The task: Return the records that follow unaltered. Omit every picture.

The records:
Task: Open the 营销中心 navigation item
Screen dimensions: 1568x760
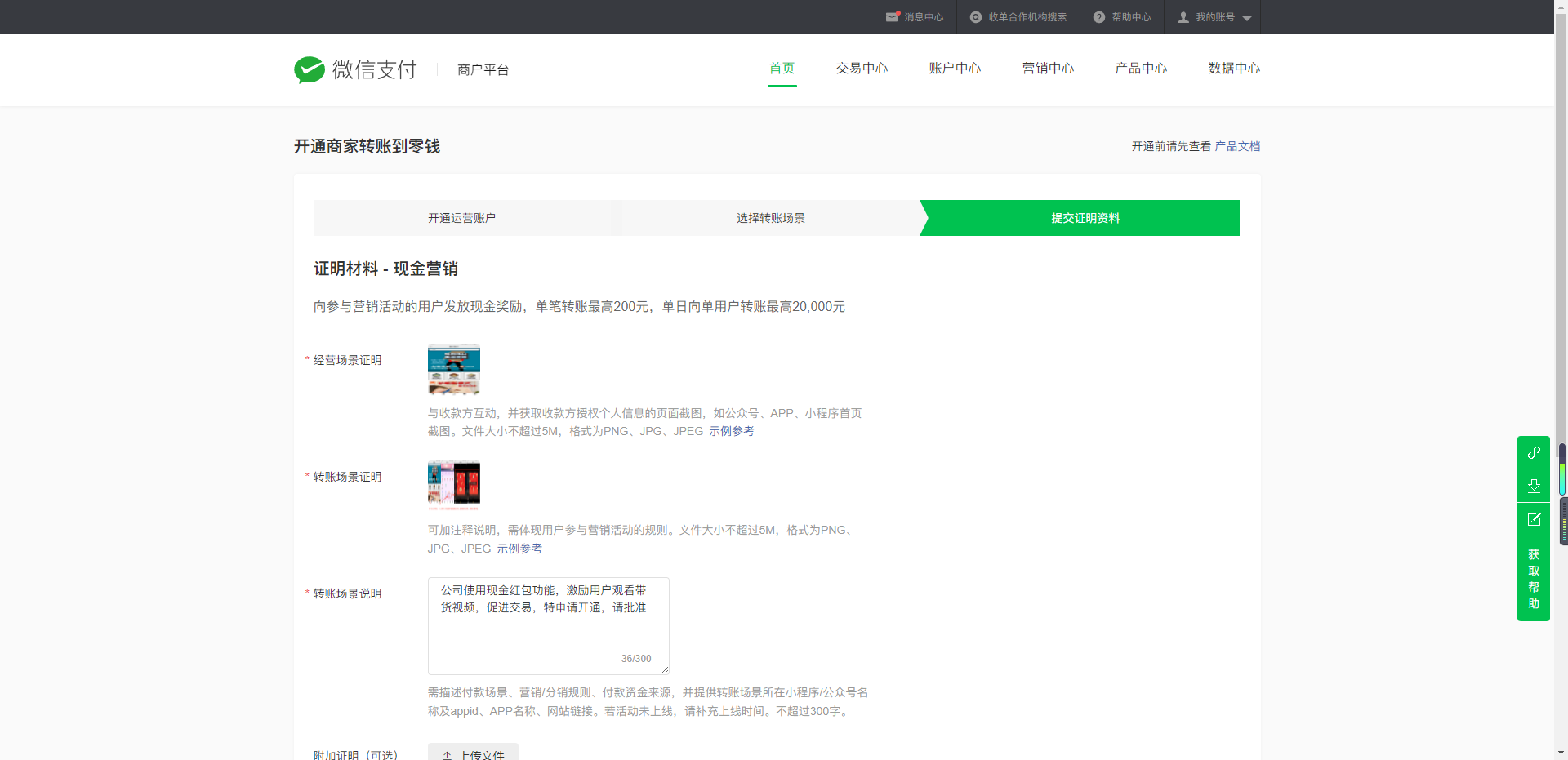Action: (x=1048, y=69)
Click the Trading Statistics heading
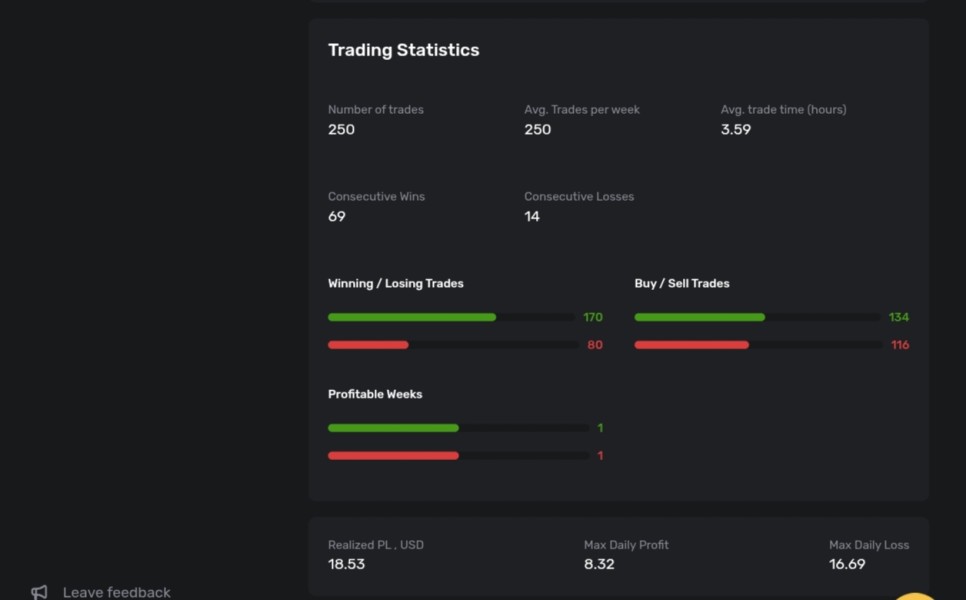This screenshot has width=966, height=600. point(403,50)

Written response:
Task: Open the 营销中心 navigation item
Screen dimensions: 1568x760
Action: (x=1048, y=69)
Click the Trading Statistics heading
This screenshot has width=966, height=600. point(403,50)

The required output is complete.